The Rutaceae family includes Zanthoxylum armatum, a sub deciduous fragrant, branching, scandent, or upright shrub or small tree that reaches heights of 6-7 m. It is prevalent in the hot Himalayan regions from Jammu to Bhutan, Nepal, and Pakistan. Zanthoxylym armatum plants cover a sizable portion of Orissa and Andhra Pradesh in India. This plant is carminative and antiseptic and is used to treat scabies, chest infections, dental difficulties, digestive problems, and stomachaches.

Valeriana Jatamansi:

The Valerianaceae family includes Valeriana jatamansi, sometimes known as "Indian Valerian." It is a perennial aromatic herb that is utilized in many traditional and medical systems. It grows naturally at altitudes between 1200 and 3000 m above sea level (amsl). The plant's leaves, stems, rhizome, and roots all contain significant amounts of high-value biological active substances. The principal and commercially significant chemicals, however, as well as the essential oil, were only to be found in the roots and rhizome portion. Rhizome's native environment has been overly exploited in recent decades, severely reducing the natural population. Although industrial demand is still high, there have been numerous initiatives made to boost production and practice conservation.

Swertia Chirayita:

The plant Swertia chirayita has tremendous medicinal potential and produces a number of secondary metabolites that are utilised in numerous medical systems to treat a wide range of illnesses. The plant's current condition is not excellent, and populations of this species are rapidly dwindling. According to the literature, if prompt action is not taken, it is impossible to avoid this species' extinction in the near future. In order to reap the rewards and benefit from this very significant plant's therapeutic properties in the future, it is imperative that both ex situ and in situ conservation of this species be accomplished.

Rhodiola Imbricata:

Due to its enormous medicinal and therapeutic potential, the rich plant variety of the high-altitude Trans-Himalayan region has attracted a lot of attention in recent years. One such highly acclaimed plant that is well known in both the scientific and medicinal communities is Rhodiola imbricata. Along with treating a wide variety of illnesses, the plant has an amazing array of qualities including antioxidant, anti-aging, radioprotective, etc. Due to the abundance of traditional knowledge, the plant's short growth season, and the availability of unique bioactive chemicals, local farmers have been overharvesting the plant.

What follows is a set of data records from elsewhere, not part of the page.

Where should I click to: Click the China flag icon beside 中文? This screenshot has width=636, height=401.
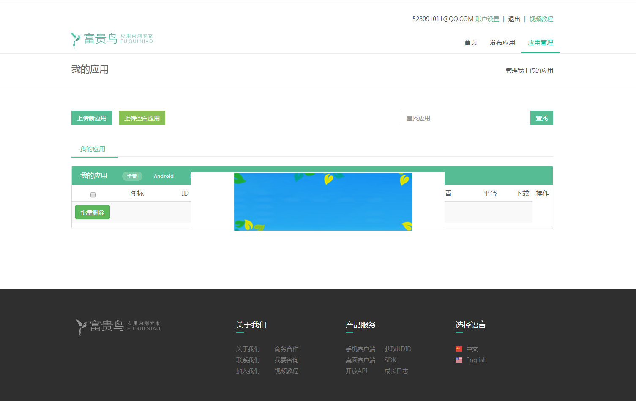click(459, 349)
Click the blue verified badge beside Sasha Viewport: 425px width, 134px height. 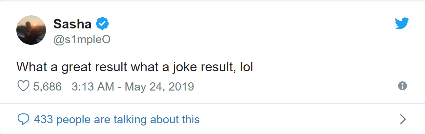(x=102, y=24)
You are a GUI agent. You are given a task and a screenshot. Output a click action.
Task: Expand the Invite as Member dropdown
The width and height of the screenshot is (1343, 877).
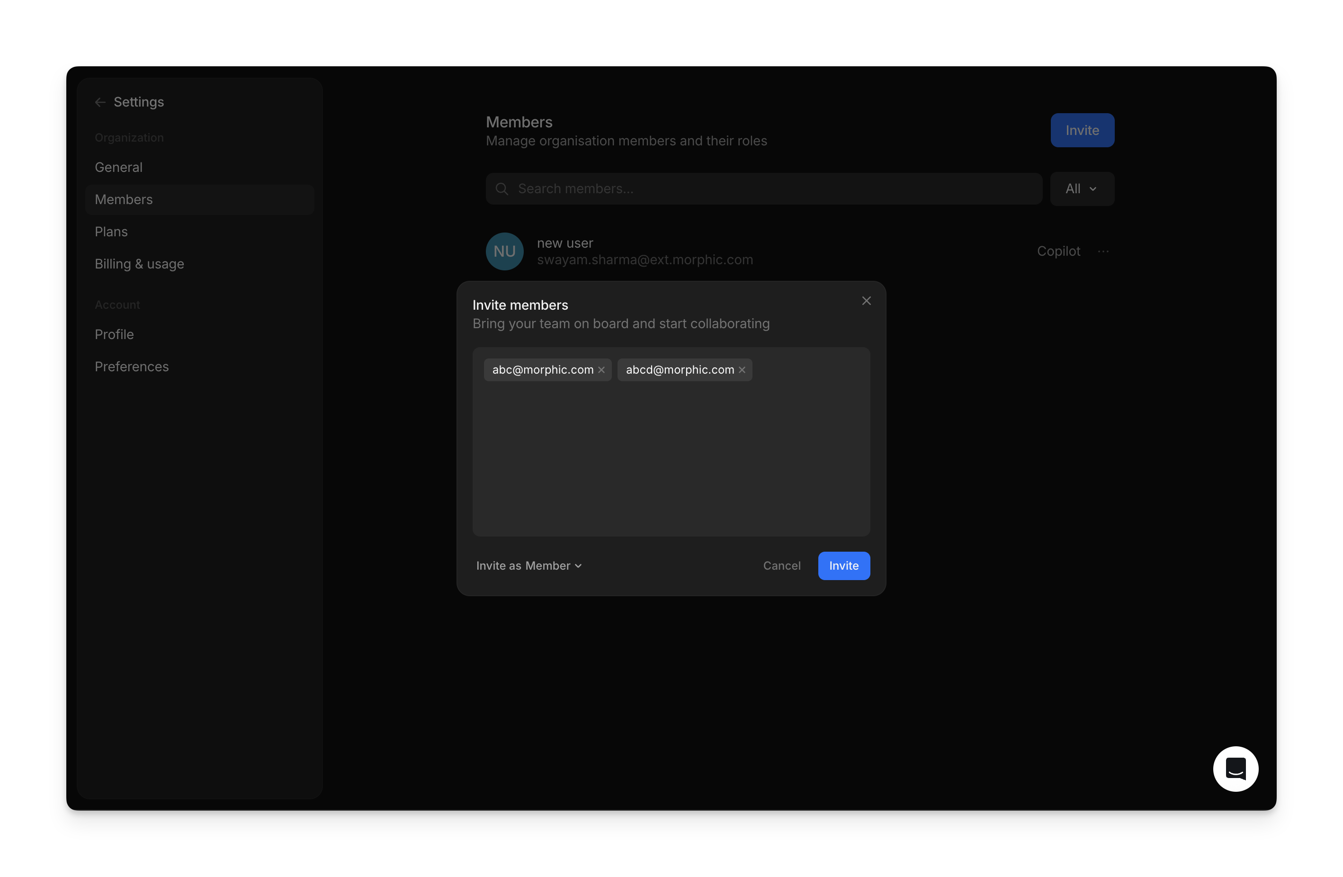click(x=529, y=566)
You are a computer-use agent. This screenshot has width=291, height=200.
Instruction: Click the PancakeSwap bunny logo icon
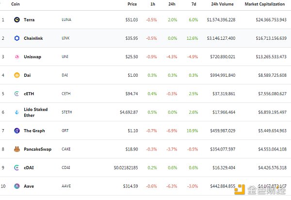(16, 149)
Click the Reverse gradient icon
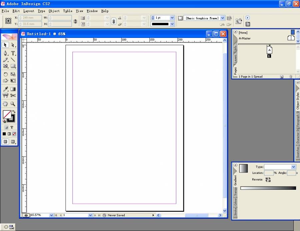Viewport: 300px width, 231px height. point(268,179)
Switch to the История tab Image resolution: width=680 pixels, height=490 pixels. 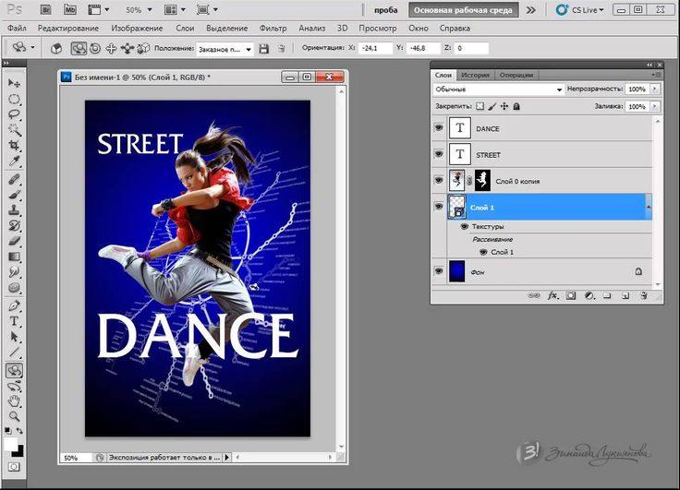tap(475, 75)
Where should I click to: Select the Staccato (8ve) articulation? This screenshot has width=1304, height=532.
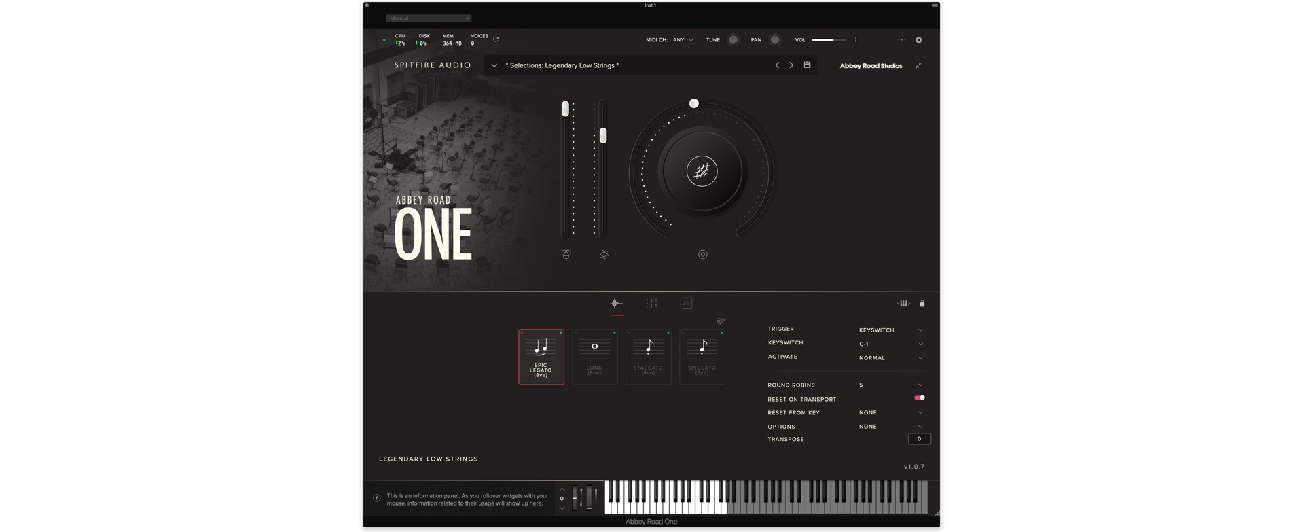[648, 357]
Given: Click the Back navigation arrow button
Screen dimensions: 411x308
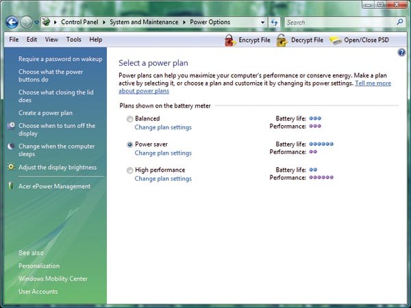Looking at the screenshot, I should click(12, 23).
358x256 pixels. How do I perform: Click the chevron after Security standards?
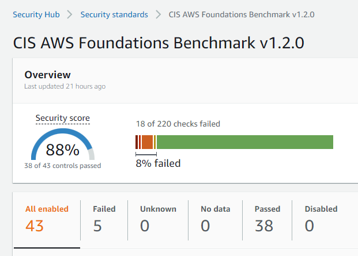point(158,14)
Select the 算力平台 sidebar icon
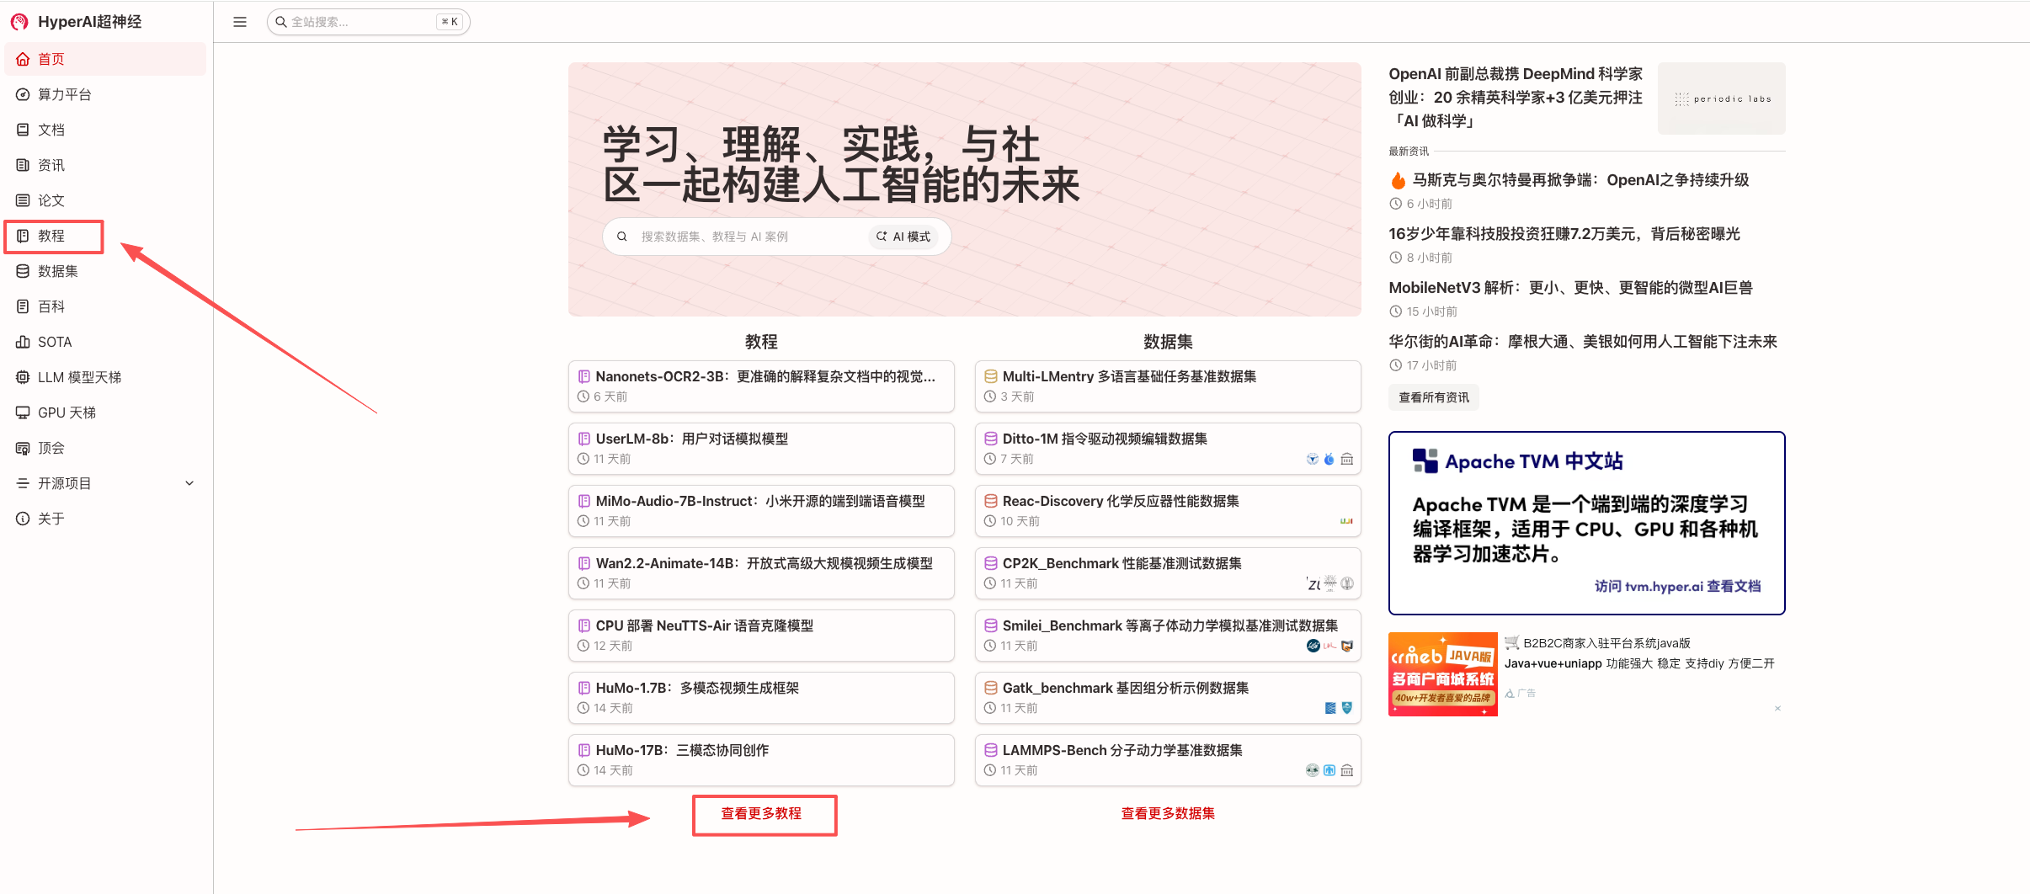This screenshot has height=894, width=2030. (23, 94)
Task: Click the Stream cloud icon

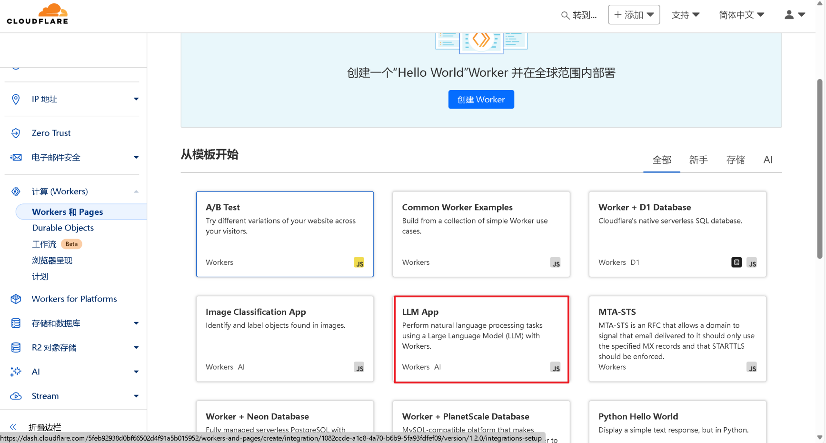Action: [x=16, y=396]
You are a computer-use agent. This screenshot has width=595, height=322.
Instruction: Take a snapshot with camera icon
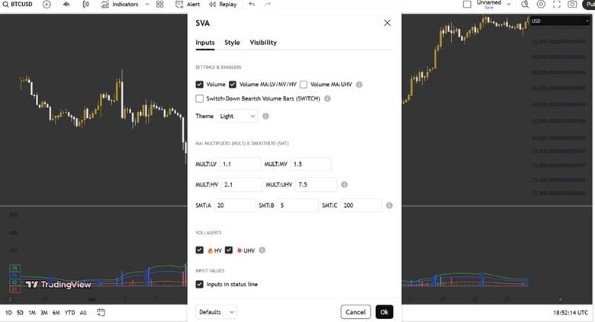point(572,4)
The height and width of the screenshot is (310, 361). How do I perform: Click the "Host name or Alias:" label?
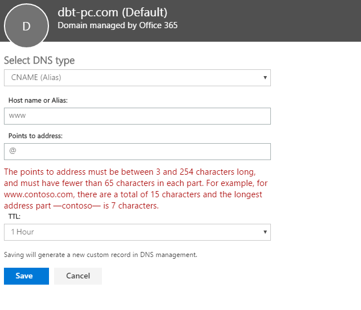[42, 100]
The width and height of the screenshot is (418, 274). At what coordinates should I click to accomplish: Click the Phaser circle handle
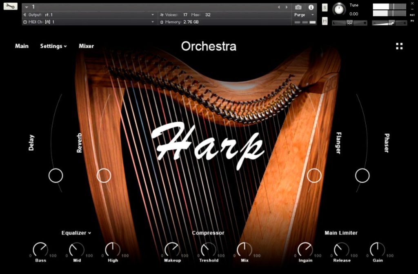coord(362,176)
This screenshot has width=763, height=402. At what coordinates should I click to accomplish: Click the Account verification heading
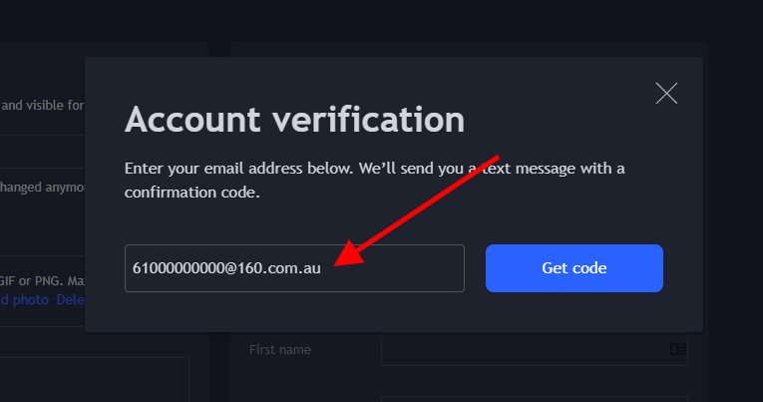pyautogui.click(x=294, y=120)
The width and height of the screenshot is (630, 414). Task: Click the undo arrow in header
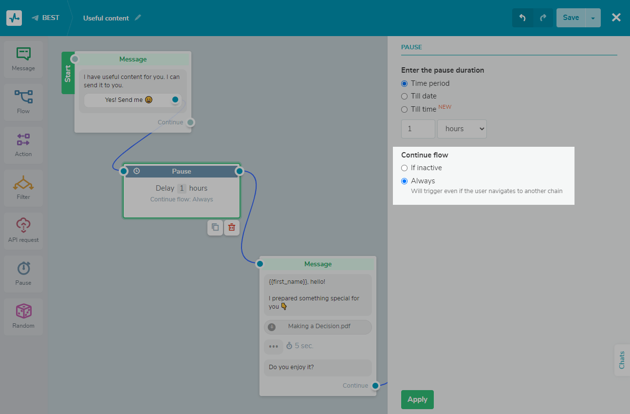522,18
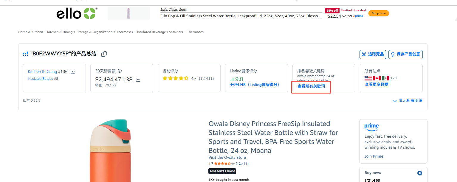Click the Mexico flag under 所有站点
The height and width of the screenshot is (182, 457).
coord(385,78)
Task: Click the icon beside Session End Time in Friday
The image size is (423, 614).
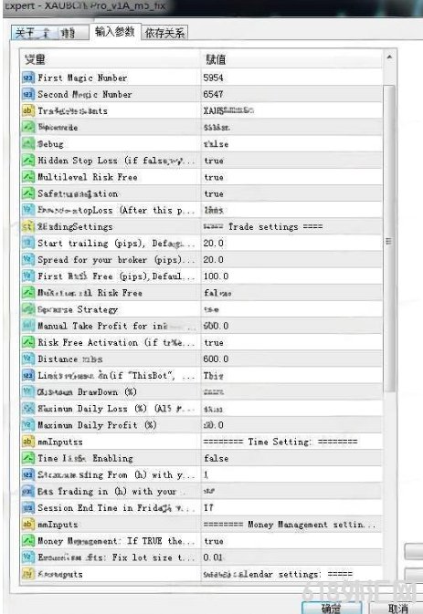Action: (28, 507)
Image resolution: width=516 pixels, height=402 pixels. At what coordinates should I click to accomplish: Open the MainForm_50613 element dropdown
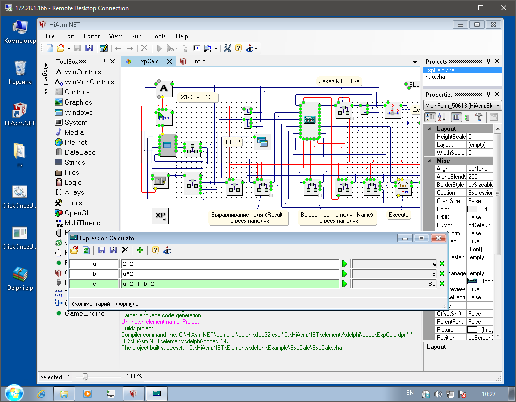coord(498,105)
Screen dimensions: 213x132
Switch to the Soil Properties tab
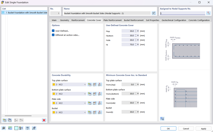click(x=152, y=20)
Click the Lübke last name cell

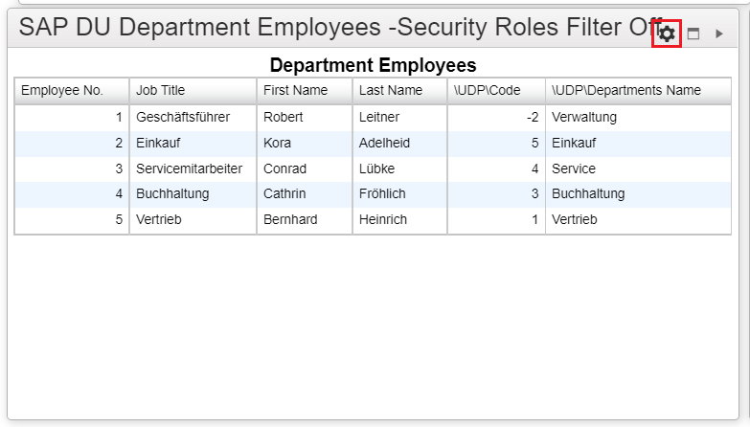click(399, 169)
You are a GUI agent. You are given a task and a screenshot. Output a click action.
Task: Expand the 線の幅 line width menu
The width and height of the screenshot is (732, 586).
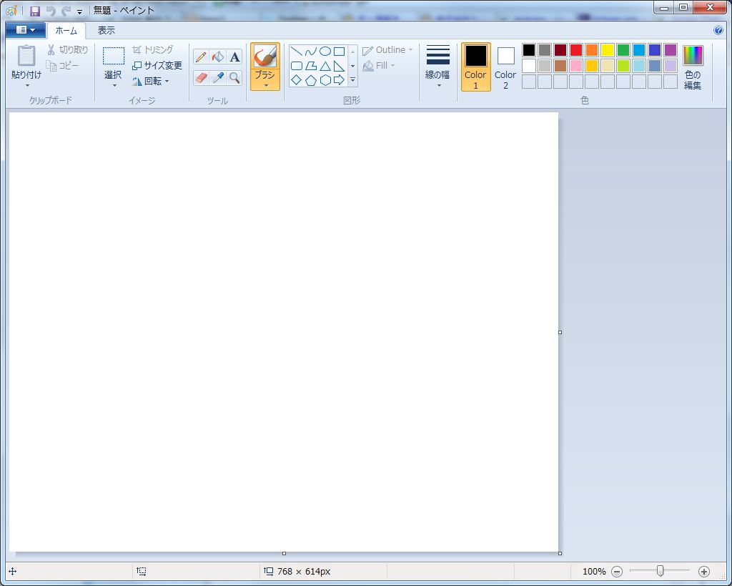click(437, 67)
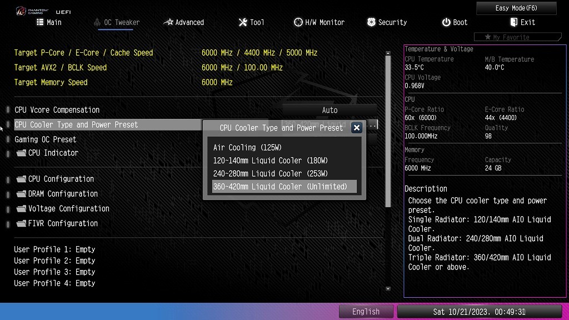The width and height of the screenshot is (569, 320).
Task: Click the H/W Monitor gauge icon
Action: tap(298, 22)
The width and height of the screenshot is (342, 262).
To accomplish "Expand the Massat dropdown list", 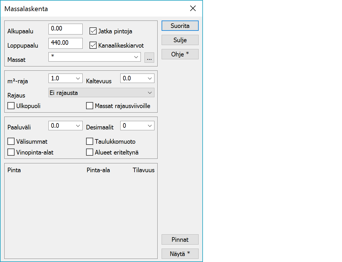I will (136, 57).
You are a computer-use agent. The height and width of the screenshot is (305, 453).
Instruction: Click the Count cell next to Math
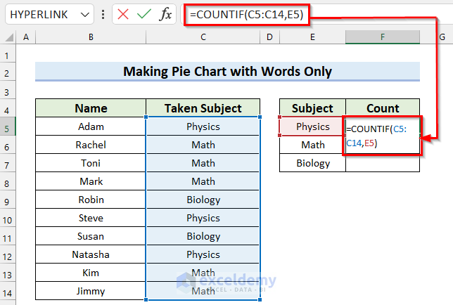(383, 145)
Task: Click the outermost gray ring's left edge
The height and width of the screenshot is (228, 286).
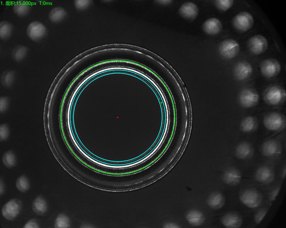Action: click(x=44, y=117)
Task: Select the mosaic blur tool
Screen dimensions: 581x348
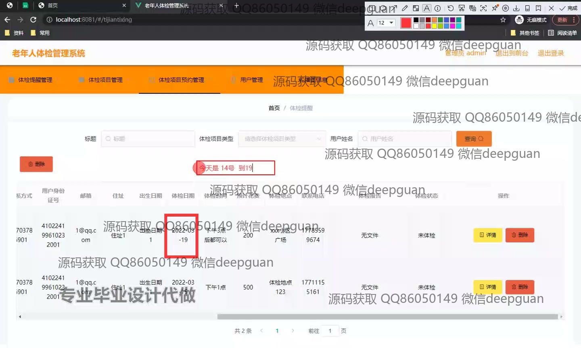Action: (x=416, y=8)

According to researchers, a Himalayan herb is today's sanjeevani.

Due to their high economic value, medicinal and aromatic plants have received priority attention for conservation worldwide. These medicinal plant’s components can be purchased for between Rs 20 and Rs 12,000 per kilogramme on the open market. The main problem is that for these plants to thrive and maintain their medical characteristics, they require highly particular environmental conditions. Currently, 7% of endangered medicinal plants are being protected ex situ, or away from their natural habitat. However, while area-specific actions may be necessary, conservation strategies that translocate plants, such as gene banks, seed banks, or seed herbaria, are crucial. A plant's location determines its habitat, which is distinct in particular for high-altitude plants surviving in harsh conditions. Because of this, location is crucial in determining how much threat a plant faces. These plants could not thrive in an alien environment.